I said name a country that has done bad in the name of atheism. I didn't say just name a country that has done bad.
That is an unreasonable request because even when atheist leaders do bad things as a direct result of their atheism they don't do it in the name of Atheism because Atheism doesn't have a name. When Christians do things in the name of atheism it is obvious that they are doing it as a result of their Christian beliefs. The same is true of Stalin. He did nothing in the name of atheism but he did quite a lot because of his atheism.
Your point about vivisectionsists suggests you think two wrongs make a right. This is not surprising as this kind of revenge logic abounds in that work of fiction called the bible.
No my point was that there are people today who are opposed to things because life just is not that simple. Vivisection can be wrong and can be right. Those who are opposed to it for the times when it is wrong are not committing an evil and stifling science any more than those of the past who opposed things that would advance science for the things about the techniques that were wrong were stifling science.
If you think the Spanish Inquisition was against torture you have a very bizarre grasp of history. And for the record, it was originally know as the papal inquisition until the pope realised how nasty it was and what a blot on his wonderful reputation it was. ****ing little boys was ok for him but the inquisition wa considered bad marketing.
Well I said that you should brush up on the history and apparently you decided to speak before doing that.
The Spanish Inquisition was started and was established in 1478 by Monarchs Ferdinand II of Aragon and Isabella I of Castile (who happened to be catholic) to maintain Catholic orthodoxy in their kingdoms, and to replace the medieval inquisition which was under papal control. The new body was under the direct control of the Spanish monarchy. It was not definitively abolished until 1834, during the reign of Isabel II.
This paragraph from Wiki tells us that the pope was not responsible for the establishment of the Spanish Inquisition but some catholic king who had political reasons was.
Later when the pope did exert his authority and gain control of the inquisition he appointed Tomás de Torquemada specifically charged with the task of reigning in the abuses of the inquisition.
By the way 800,000 people were not burned as a result as you stated. More from wiki:
"In the mid-16th century to the mid-17th century, a time when Europe was torn apart by Catholic-Protestant strife, there began to appear from the pens of various European Protestant intellectuals, who generally had minimal or no direct access or experience of the Inquisition, what has come to be known as the Black Legend, as part of the Protestant polemic in support of the Protestant Revolution.
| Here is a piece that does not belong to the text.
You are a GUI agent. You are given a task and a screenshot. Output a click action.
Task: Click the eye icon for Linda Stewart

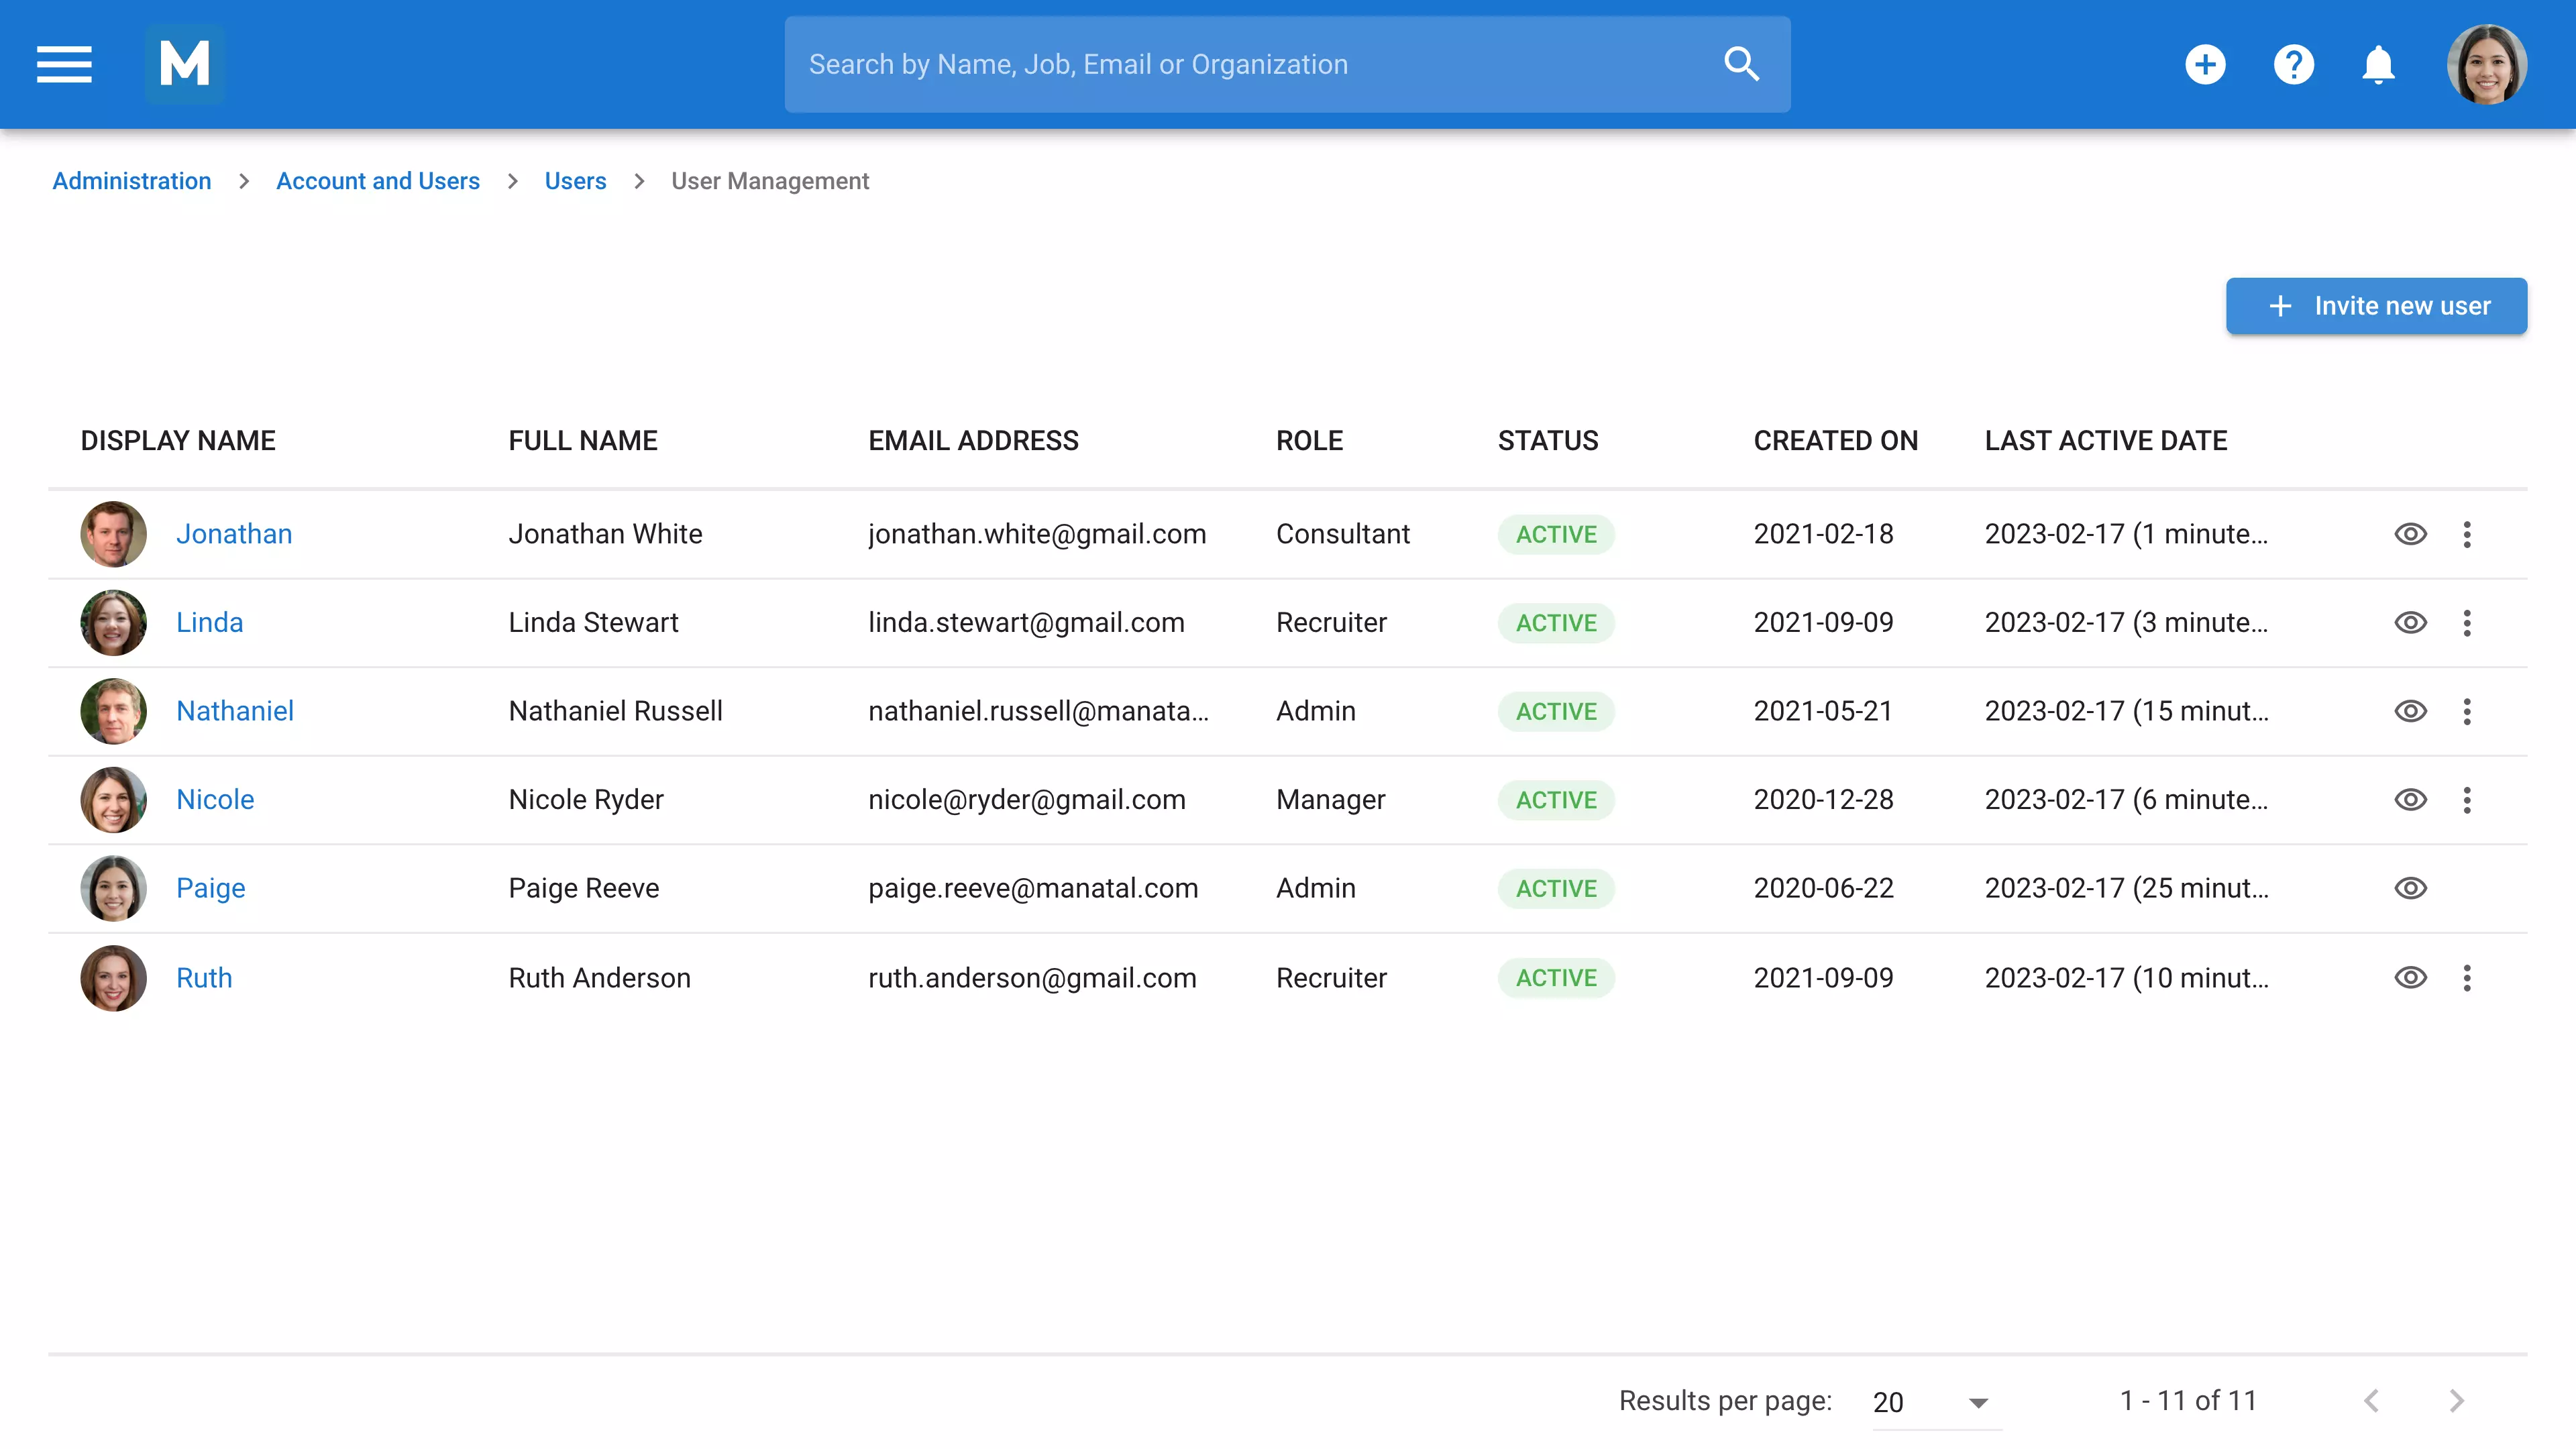tap(2411, 622)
With the gradual ebbing of religious hostilities professional historians began investigations, giving a detailed, nuanced and less exaggerated picture of the Inquisition."
From 1476 to 1834 an estimated 2,000 people were executed (with roughly half of these being proxy executions of straw figures).
So over the course of about 400 years about 250 people per year in all of the country of Spain were executed after being tried and found guilty of heresy. Lawbreaking that they could have avoided if they had followed the laws. And let's not forget this was under Torquemada who had aready reformed the inquisition by this time so that the trials were fair. In contrast the trials under the monarchs who previously ran the inquisition in a much smaller area of Spain inspired the reputation of the spanish inquisition and then they only killed about 100 people.
Furthermore:
"Torquemada was a complex man: a ferocious zealot, he was also, ironically, the main reformer of the Spanish Inquisition - working to eliminate judicial corruption, bribery, false accusation and perjury. e.g., anyone found bearing false witness against another incurred the penalty due the one falsely accused. No respecter of rank, nobles, bishops and even a prince were called to appear before his Inquisition. He strongly supported the use of torture [as did every other government at the time], but at the same time limited its practice. An early example of a penal reformer, Torquemada cleaned up the Inquisition's jails and saw to it that the prisoners were properly fed and clothed. A telling measure of his efforts can be seen wherein the numbers of common criminals petitioning to get their cases transferred to ecclesiastical courts became an administrative problem."
And after all that correction we can still say that they acted against the clear commands of Christ and were not acting as followers of Jesus when they did these things. Even if they claimed to do them in the name of God that does not mean that the real motivation was actually to please God.
It is nor surprise to me that you hold these distorted views.
So who has the distorted view?
After all you think some beardy bloke in the sky made everything. If that is not the biggest form of self delusion I don't know what is.
I have no conceptions of God having a beard since He is spirit. I have no conceptions of Him inhabiting the sky either.
If you think that is what I believe though you might want to reconsider where you are getting your information.